How States Differ on Bankruptcy

Ready to file bankruptcy? You should be aware that the state you live in might have an affect on certain aspects of your case. Although the various types of bankruptcy are all filed in the federal courts and governed by federal law, there are specific Chapter 7 and Chapter 13 bankruptcy rules that are specific to each state. When you are searching for bankruptcy help you will want to make sure that whatever attorney you choose is familiar with your particular state bankruptcy rules.  So how does bankruptcy work from state to state? The specific state bankruptcy rules are called “exemptions” and they differ from state to state due to a number of variables.

Exemptions are essentially rules that give the value of certain items that the state will allow a person filing bankruptcy to protect. Commonly “exempted” items are equity in real estate and/or vehicles, household items, and personal items. For instance, in Illinois the state exemption for equity in real estate will protect $15K for a single filer, and $30K for a joint bankruptcy. Any equity that exceeds the exemption amount is ultimately unprotected and could be liquidated by the bankruptcy trustee. If you are worried about the equity in your home being a potential problem, do the math yourself by subtracting the current fair market value of your home from the balance you owe on your mortgage. If the difference is a positive number, then make sure to either ask a bankruptcy attorney, or do your own research to look closely at your state’s equity exemptions.

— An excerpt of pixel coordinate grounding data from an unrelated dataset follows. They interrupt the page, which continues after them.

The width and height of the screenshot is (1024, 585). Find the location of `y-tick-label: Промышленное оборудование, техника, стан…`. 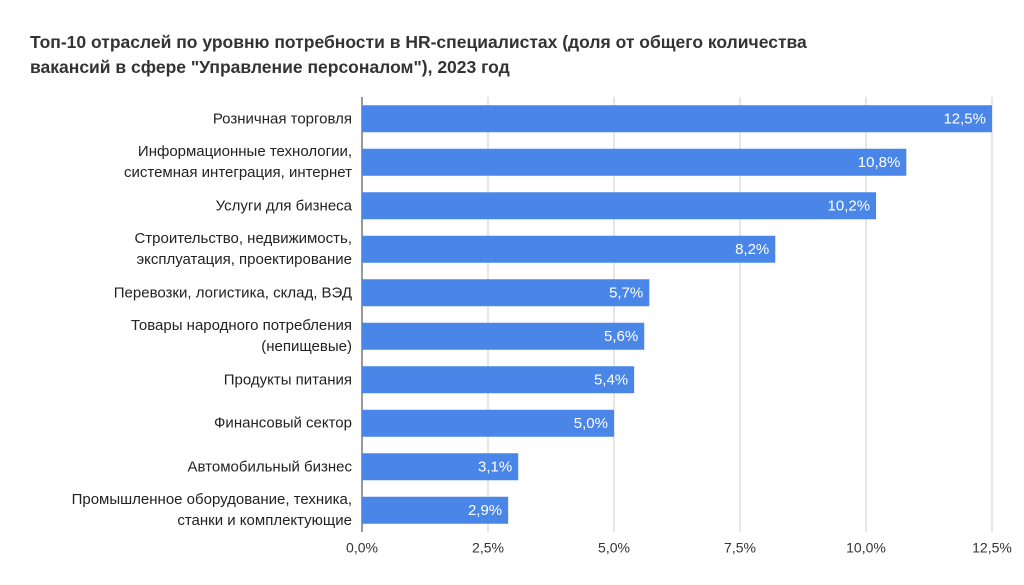

y-tick-label: Промышленное оборудование, техника, стан… is located at coordinates (212, 510).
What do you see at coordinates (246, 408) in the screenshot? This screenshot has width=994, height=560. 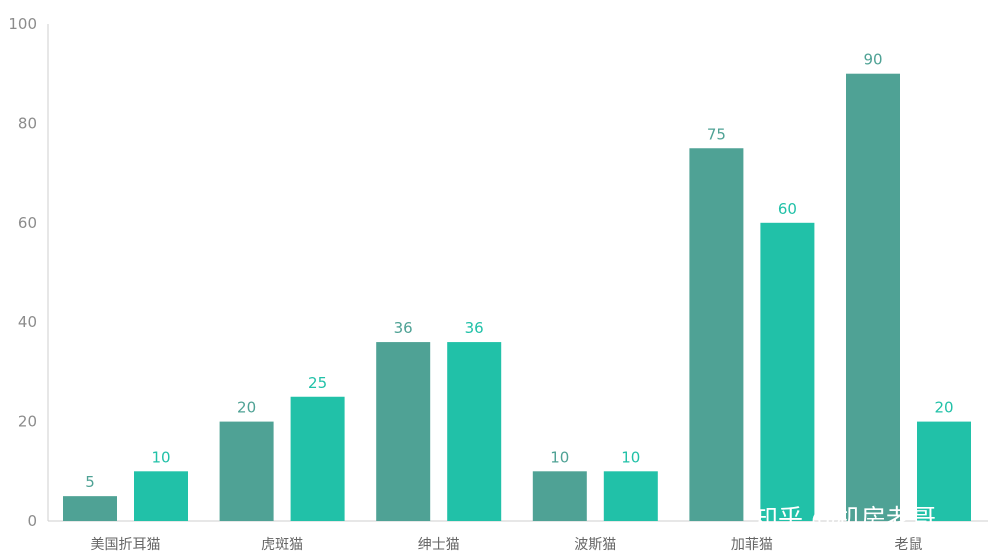 I see `data-label-1-0: 20` at bounding box center [246, 408].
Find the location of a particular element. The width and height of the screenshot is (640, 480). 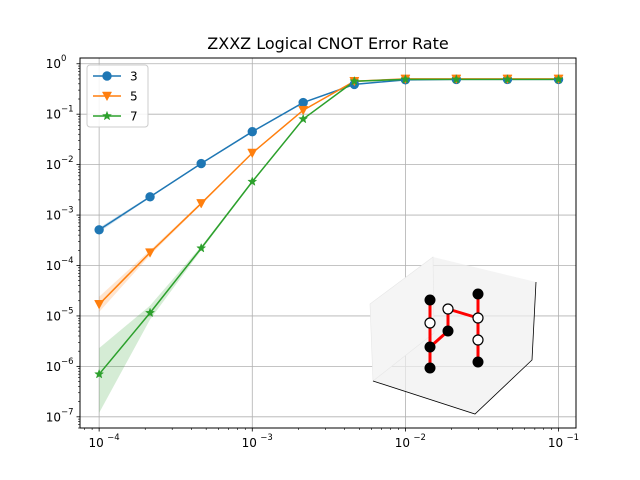

legend: 3 5 7 is located at coordinates (118, 96).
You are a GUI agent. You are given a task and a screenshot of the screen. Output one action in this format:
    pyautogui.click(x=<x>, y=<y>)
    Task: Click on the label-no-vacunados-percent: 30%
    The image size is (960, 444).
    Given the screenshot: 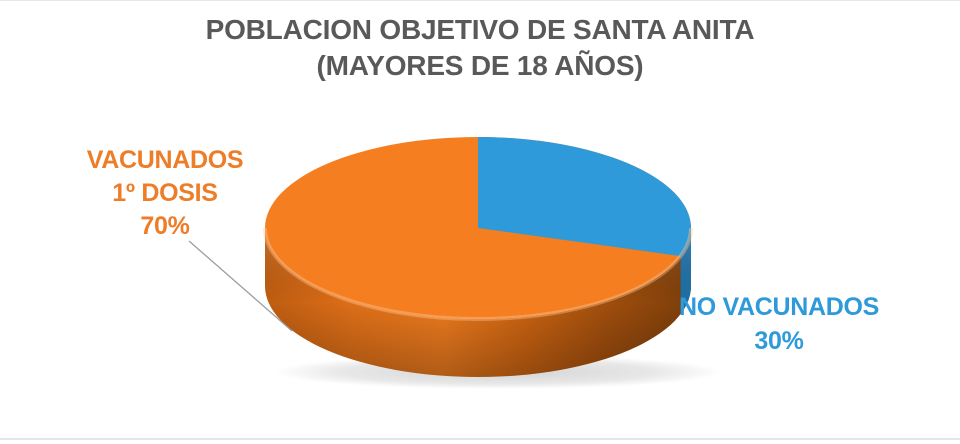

The state exemptions also differ due to the how the state and its residents generate revenue. For example, in Texas there is a state exemption for livestock and crops, but you would not find anything like this in Rhode Island or New York because farming is not a major source of revenue. In Hawaii there is a specific exemption for fishing boats and nets, but in a landlocked state like Arkansas that sort of an exemption is unnecessary. The exemptions were created this way to give the most bankruptcy help possible to the citizens of each state, having a general list of exemptions would not have done this.

Sometimes the state bankruptcy exemption amounts differ because of the cost of living and median income. In Maryland, where the median household income is well above $60K the bankruptcy exemptions protect up to $6K in personal property. This is a vast difference from a poorer state like Alabama where the median income is much lower so the exemption amount for personal property is only $3K. Again, because these state exemptions are so specific, it is absolutely vital that you find a bankruptcy attorney who not only understands the different types of bankruptcy, but also understands how the different exemptions work with each type.

State bankruptcy exemptions are all unique, but so is your bankruptcy case.; in fact, knowing more about your state’s exemptions should give you confidence that there is protection available for your property.